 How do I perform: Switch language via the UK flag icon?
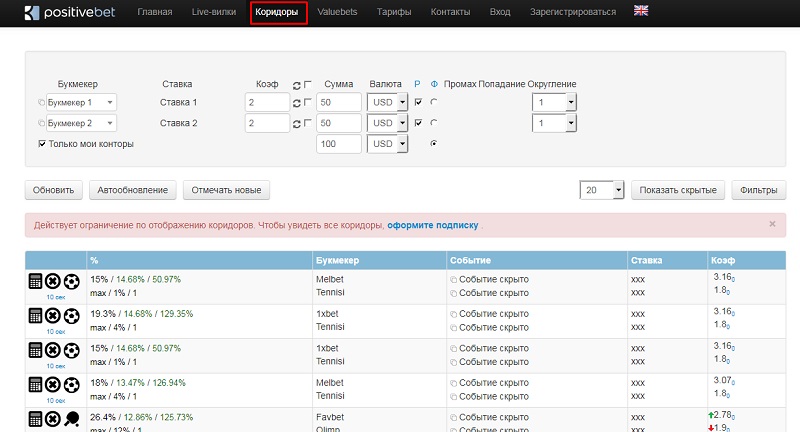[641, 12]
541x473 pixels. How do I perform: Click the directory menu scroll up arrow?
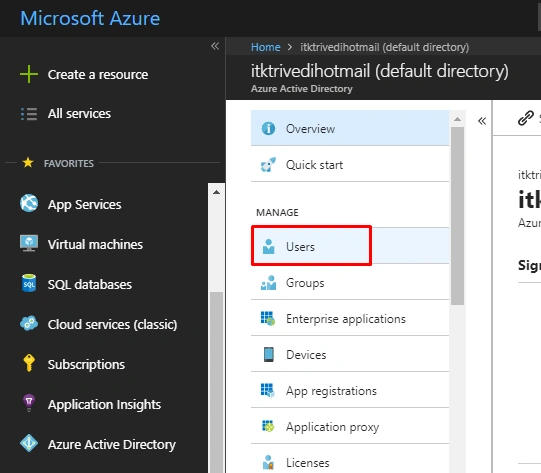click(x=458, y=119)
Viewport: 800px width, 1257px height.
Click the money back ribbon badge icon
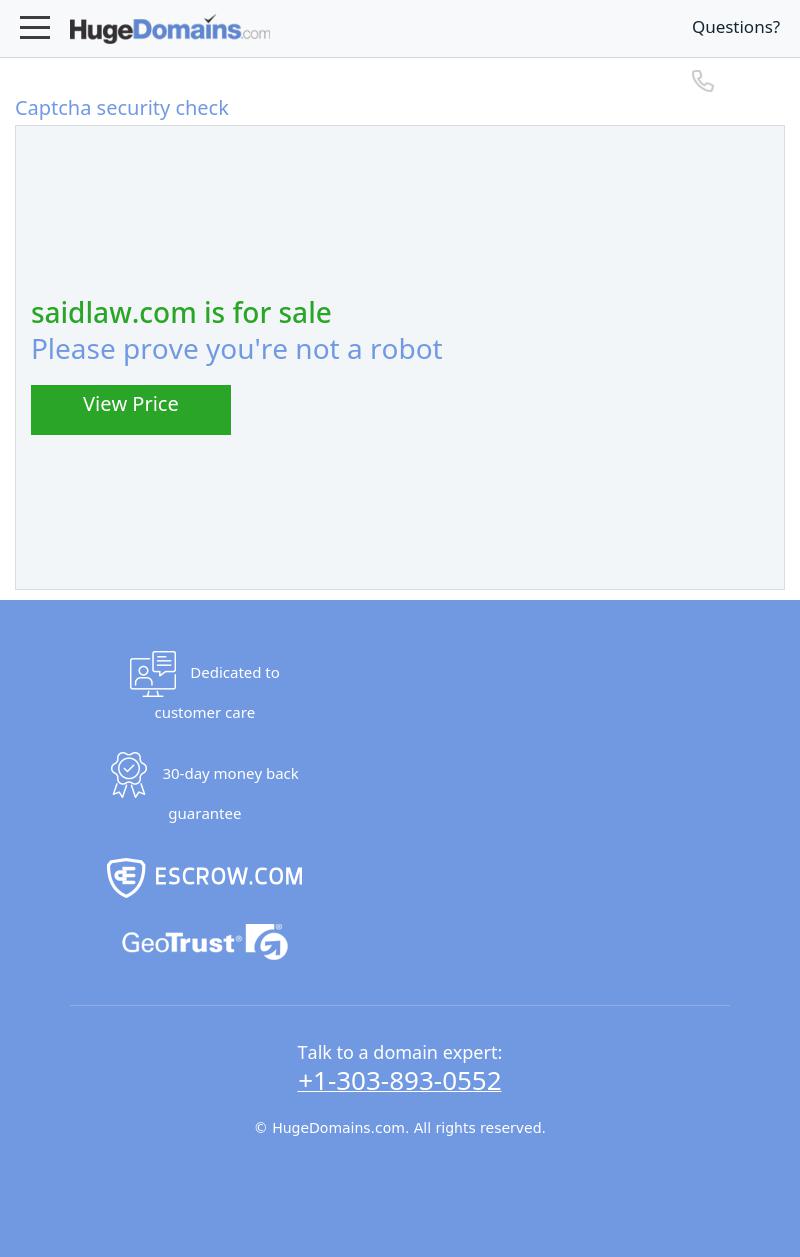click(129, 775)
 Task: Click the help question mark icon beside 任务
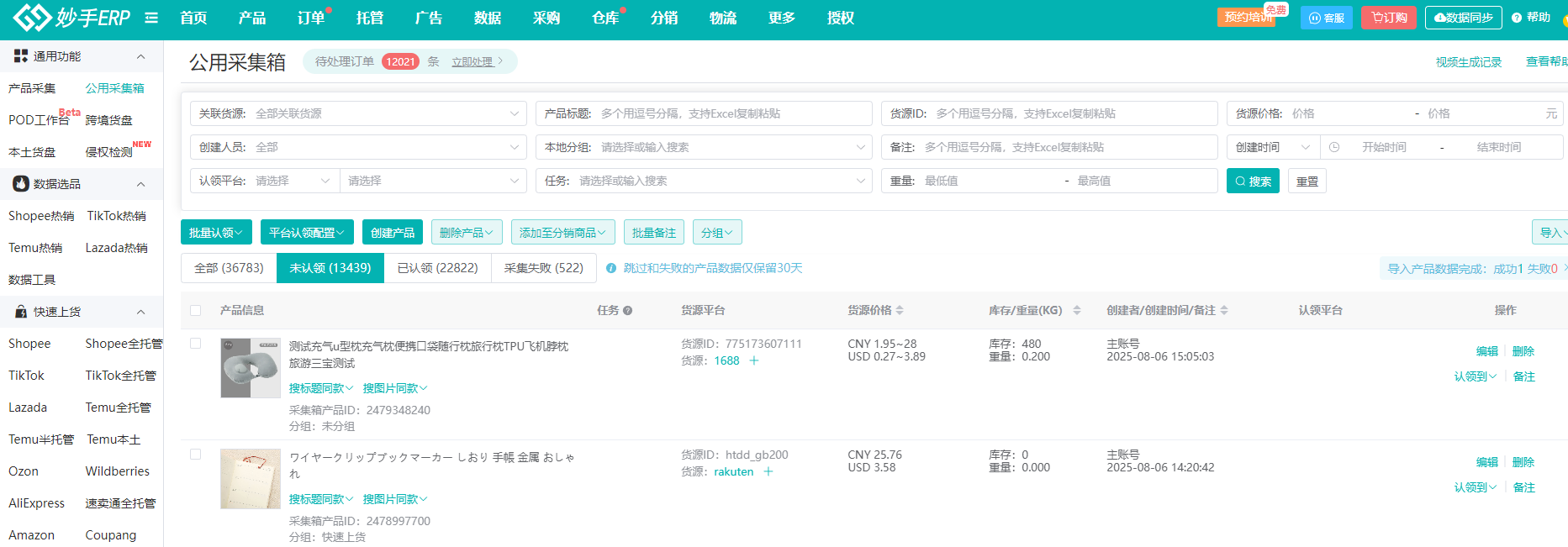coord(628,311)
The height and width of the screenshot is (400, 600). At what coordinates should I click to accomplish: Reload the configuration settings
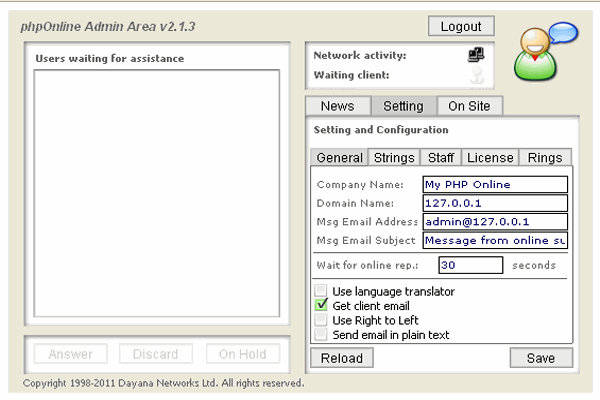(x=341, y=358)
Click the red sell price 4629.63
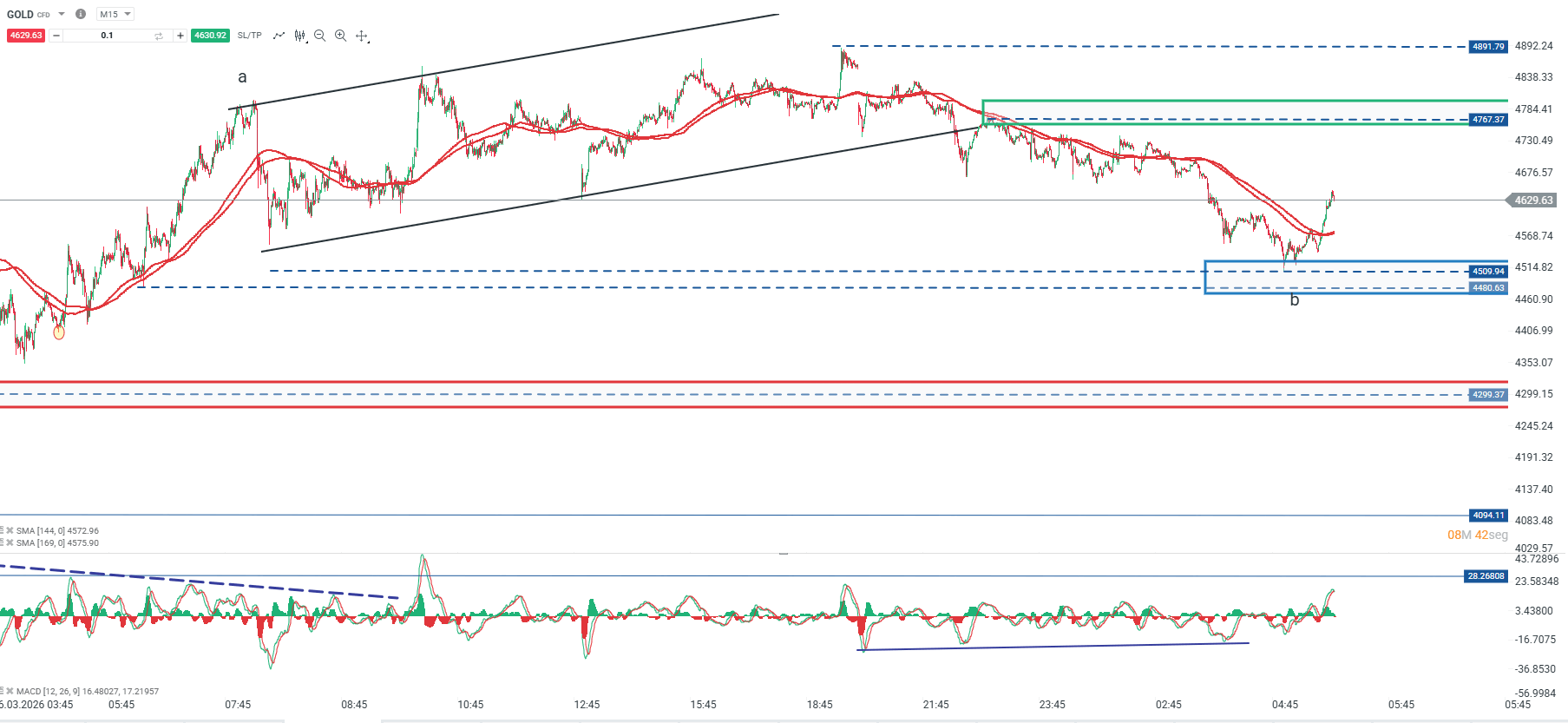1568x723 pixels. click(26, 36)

....

__Aim of the task__.
The whole of the data above needs retyping exactly, with pictures omitted.

__Solution__.
 How do I perform: Switch language via the UK flag icon?
[641, 12]
541x473 pixels. How do I perform: Click the directory menu scroll up arrow?
click(x=458, y=119)
Viewport: 800px width, 1257px height.
Click the money back ribbon badge icon
click(129, 775)
 Task: Click the help question mark icon beside 任务
coord(628,311)
The height and width of the screenshot is (400, 600). At what coordinates should I click to accomplish: Reload the configuration settings
(x=341, y=358)
Click the red sell price 4629.63
1568x723 pixels. click(26, 36)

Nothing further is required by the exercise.